─── EXERCISE DATA
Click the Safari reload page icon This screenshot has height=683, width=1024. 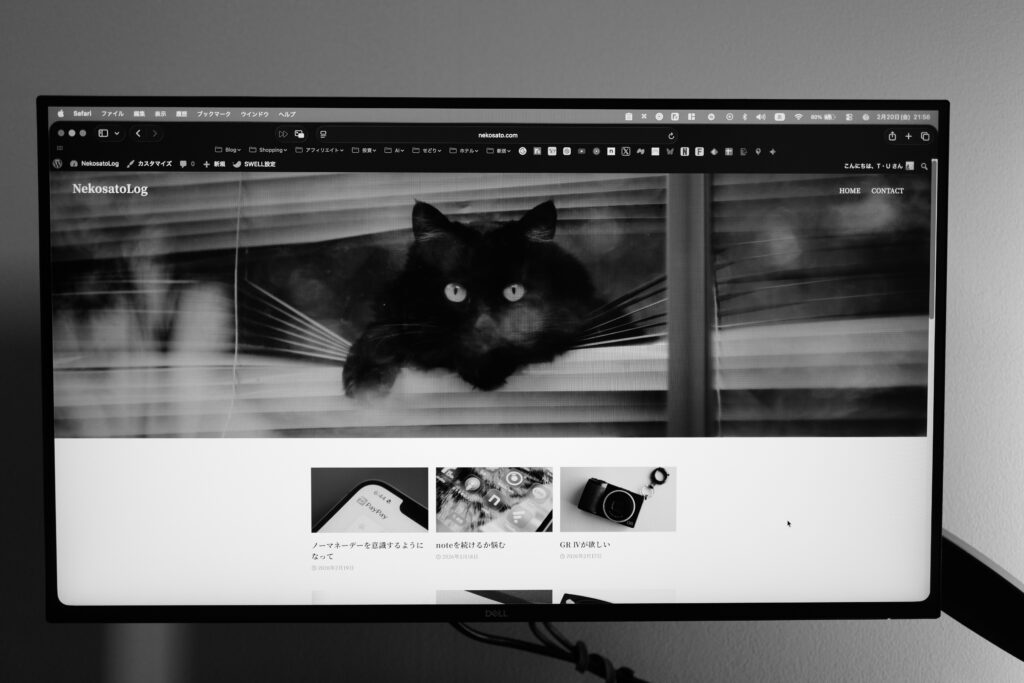671,135
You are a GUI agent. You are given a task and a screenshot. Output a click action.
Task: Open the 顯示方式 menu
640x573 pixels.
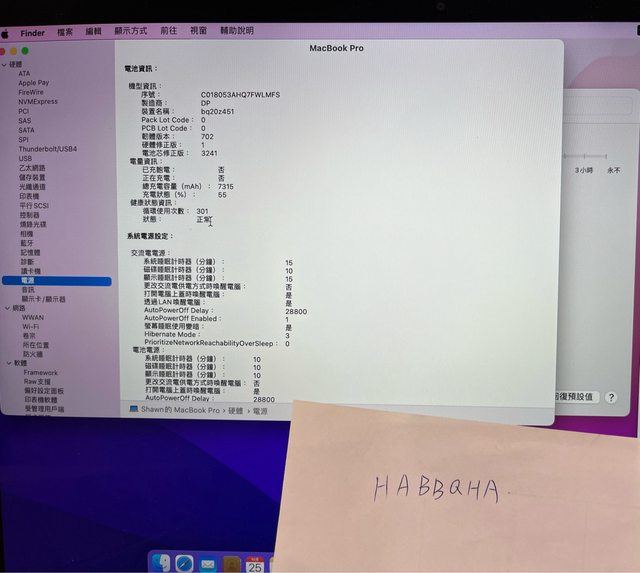(x=130, y=32)
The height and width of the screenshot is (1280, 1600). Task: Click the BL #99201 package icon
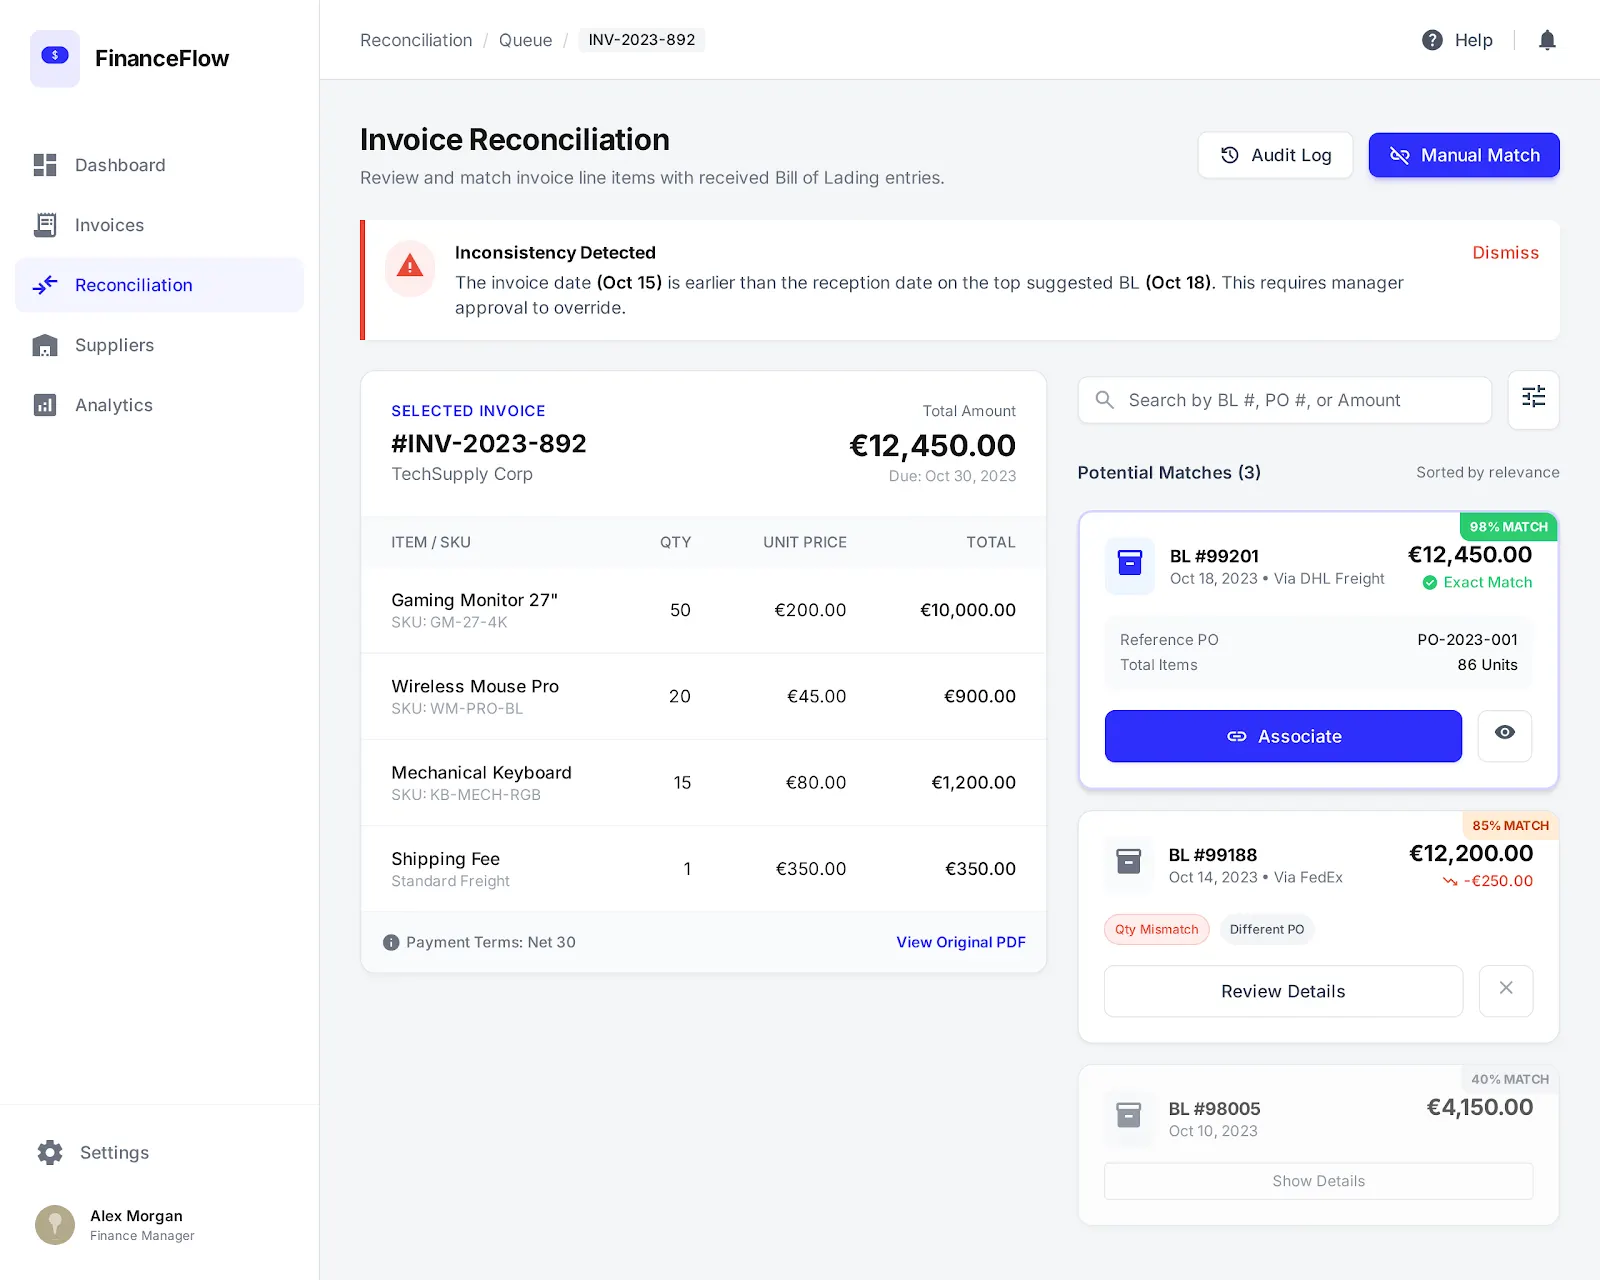[1130, 566]
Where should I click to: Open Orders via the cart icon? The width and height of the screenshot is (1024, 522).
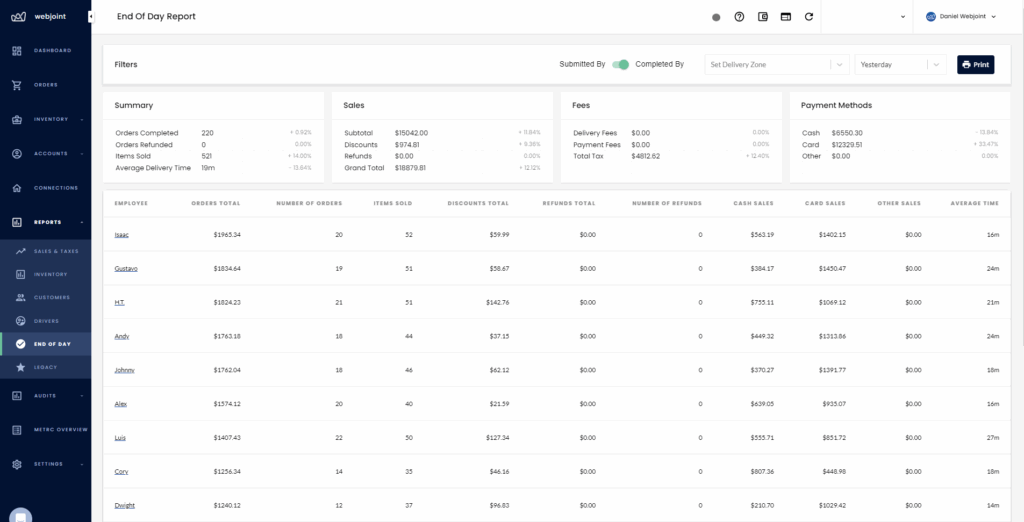coord(17,85)
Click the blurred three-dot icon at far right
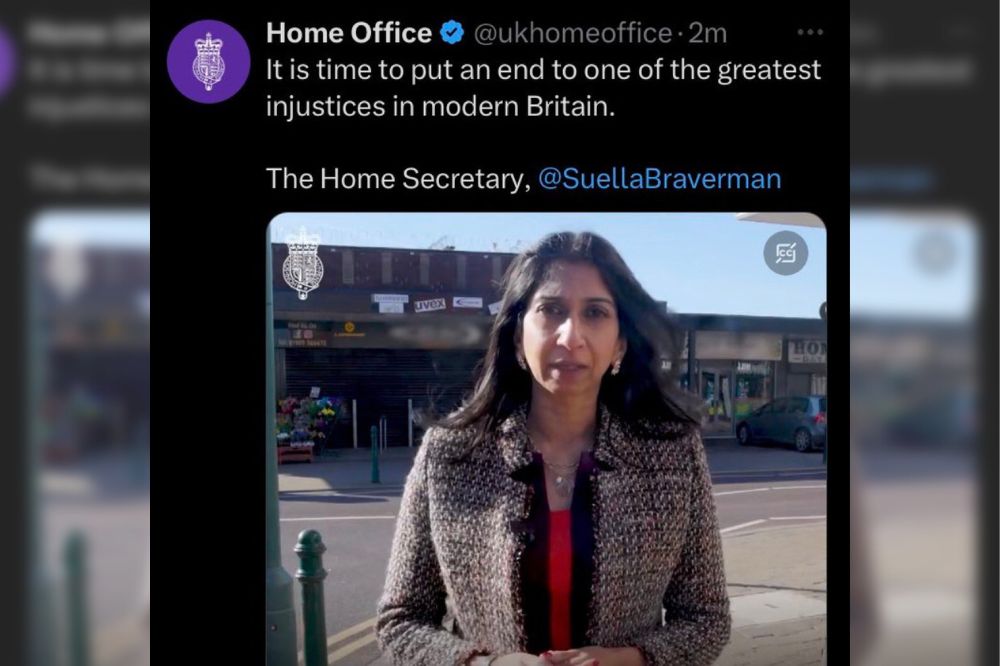The width and height of the screenshot is (1000, 666). pos(962,32)
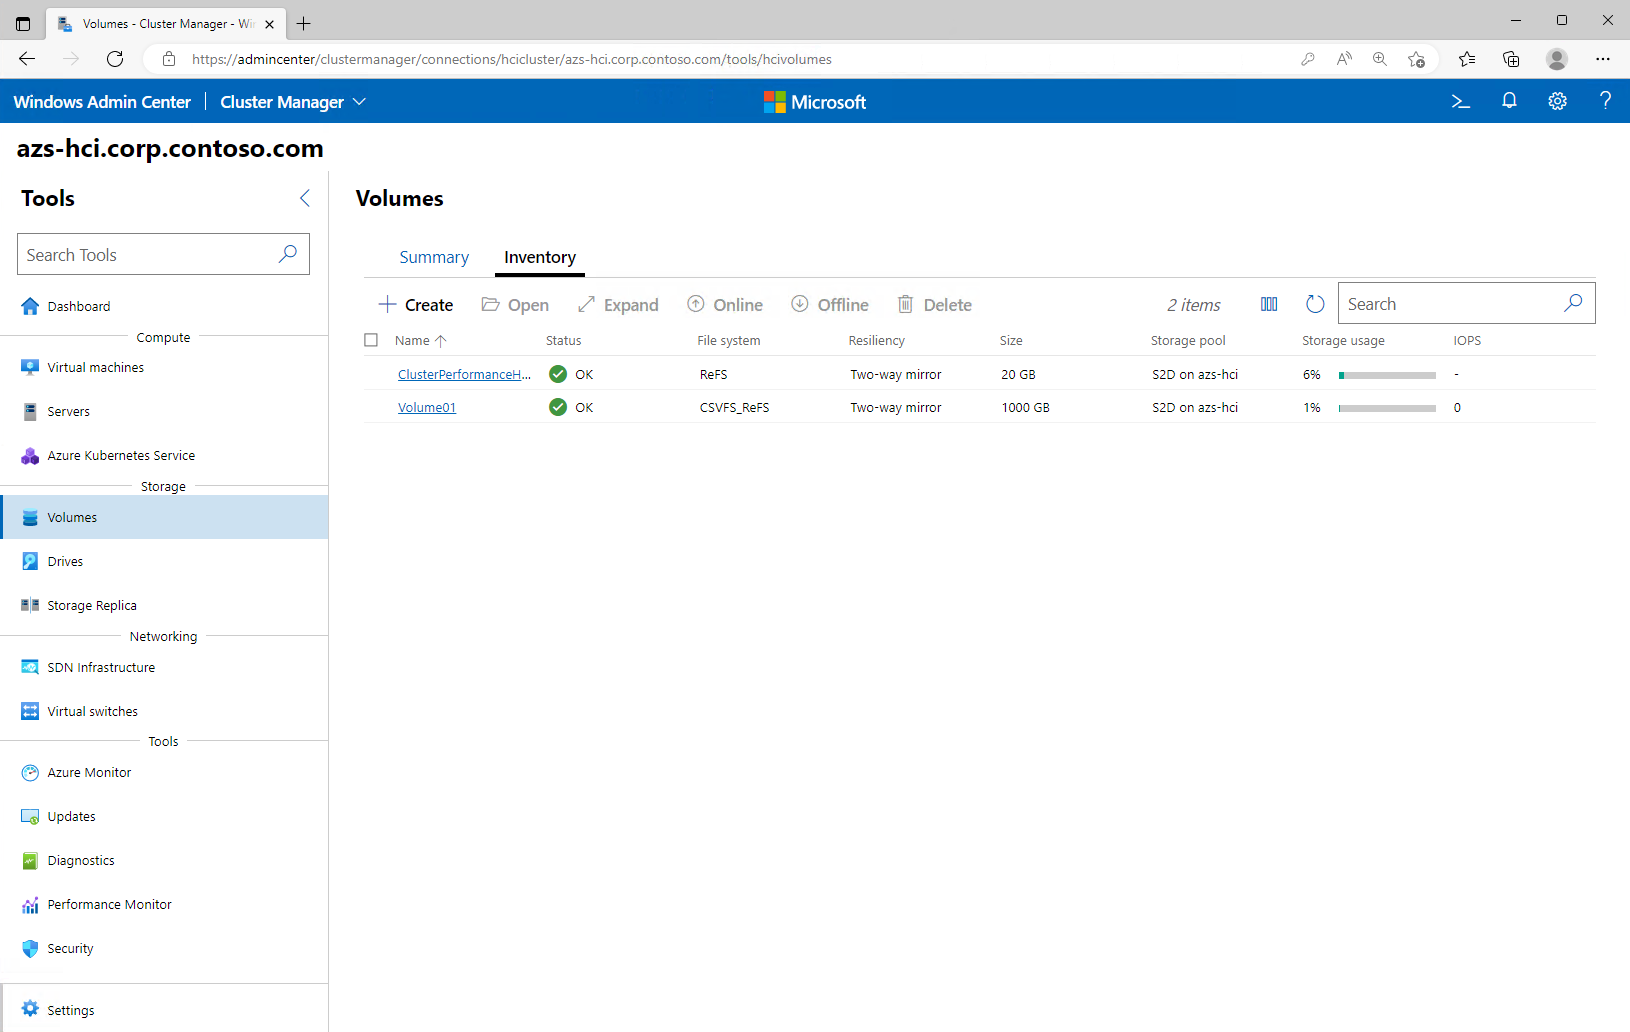Image resolution: width=1630 pixels, height=1032 pixels.
Task: Open the column chooser icon
Action: point(1269,304)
──────
_TASK PROMPT:_
Your copy should consist only of the lines from the one containing "The height and" through the last line of the entries above, reproduced exactly, without pictures.

_EXERCISE OUTPUT:_
The height and width of the screenshot is (1280, 1600). Task: Click the BL #99201 package icon
[1130, 566]
Where should I click to: Open Orders via the cart icon? The width and height of the screenshot is (1024, 522).
coord(17,85)
Click the blurred three-dot icon at far right
The width and height of the screenshot is (1000, 666). pos(962,32)
Image resolution: width=1630 pixels, height=1032 pixels.
Task: Open the column chooser icon
Action: point(1269,304)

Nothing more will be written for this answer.